ただし、下期(10月~3月)の連結経常利益は前年同期比17.8%減の約99億7000万円に減る計算になるとアナリストから試算されており、下半期も厳しい環境が続くことが予想されています。

人材投資と映像化戦略の位置づけ

タカラトミーが進めている戦略的な人材投資と映像コンテンツ制作への資金投下は、短期的には利益を圧迫する要因となっています。しかし同社の経営陣は、これらの投資を中長期的な競争力強化と成長の礎と位置づけており、ブランド力向上と新規事業の創出を目指しています。

具体的には、アニメやゲーム、実写映画などの映像化により、タカラトミーの玩具ブランドの認知拡大と販売促進につなげる狙いがあります。人材投資も、クリエイティブな企画立案や新しいビジネスモデルの構築に必要な経営資源と考えられています。

投資家の反応と株価展開

決算発表直後の市場では、売上増加よりも利益減少に注目が集まり、売り気配が優勢となりました。特に営業利益率の低下と下期の利益減少予想が、投資家心理の悪化をもたらしています。

ただし、アナリスト側の評価は必ずしも悲観的ではありません。
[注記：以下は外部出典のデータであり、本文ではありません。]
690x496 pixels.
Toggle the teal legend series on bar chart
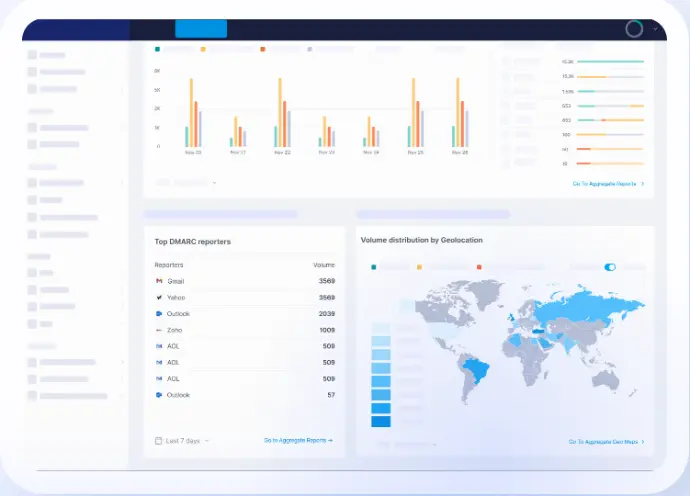tap(157, 48)
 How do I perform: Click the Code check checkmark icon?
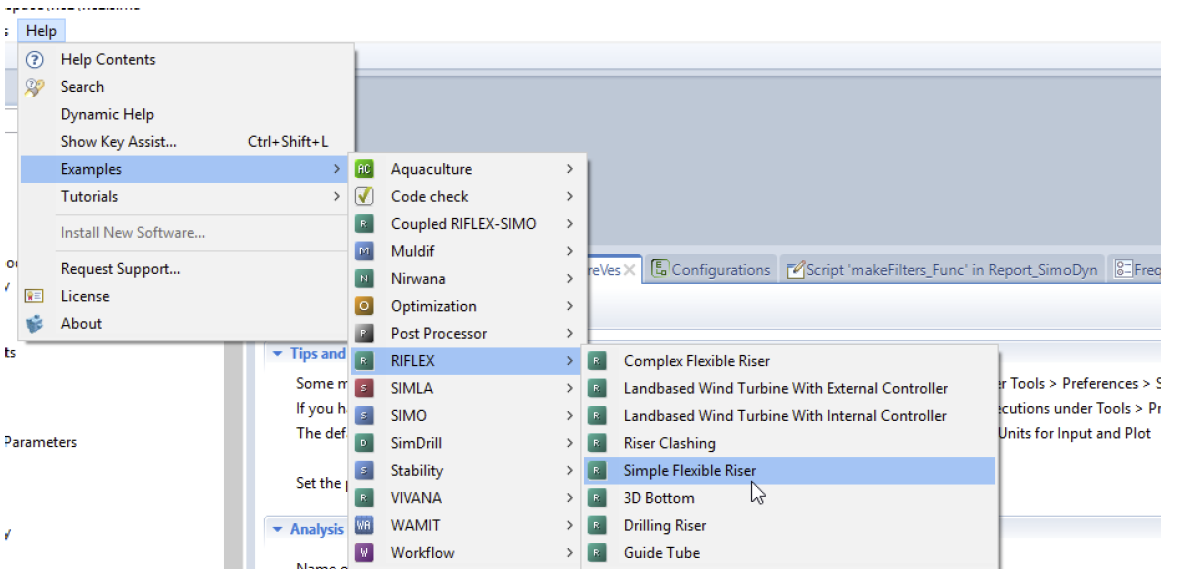click(x=365, y=197)
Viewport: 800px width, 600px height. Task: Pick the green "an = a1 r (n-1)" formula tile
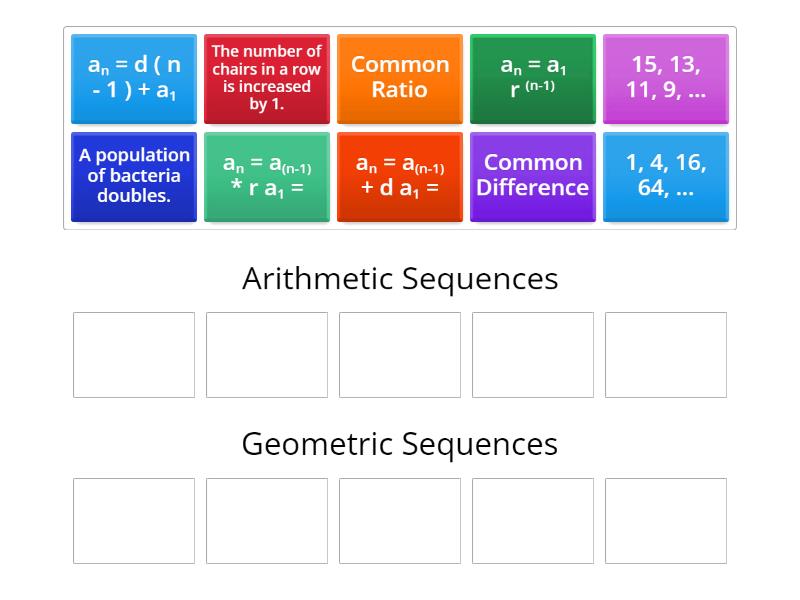(x=533, y=79)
中間経常利益が市場予想とほぼ同水準にとどまったことや、通期計画の進捗が順調であることなど、ポジティブな側面も指摘されています。

今後の展望

タカラトミーにとって、米国の関税政策の動向が重要な経営判断要素となります。また、人材投資と映像化戦略がどの程度の売上増加をもたらすのか、実際の成果が問われる時期に入っています。

下半期においては、クリスマスシーズンなどの繁忙期を控えており、玩具業界全体の需要喚起がカギとなるでしょう。同社の戦略的投資がどれだけ売上拡大に貢献するのか、市場からの評価がこれからの株価展開を左右することになります。

投資家にとっては、今後の四半期決算で利益率の改善傾向が見られるかどうかが、判断材料となる点に注目が集まっています。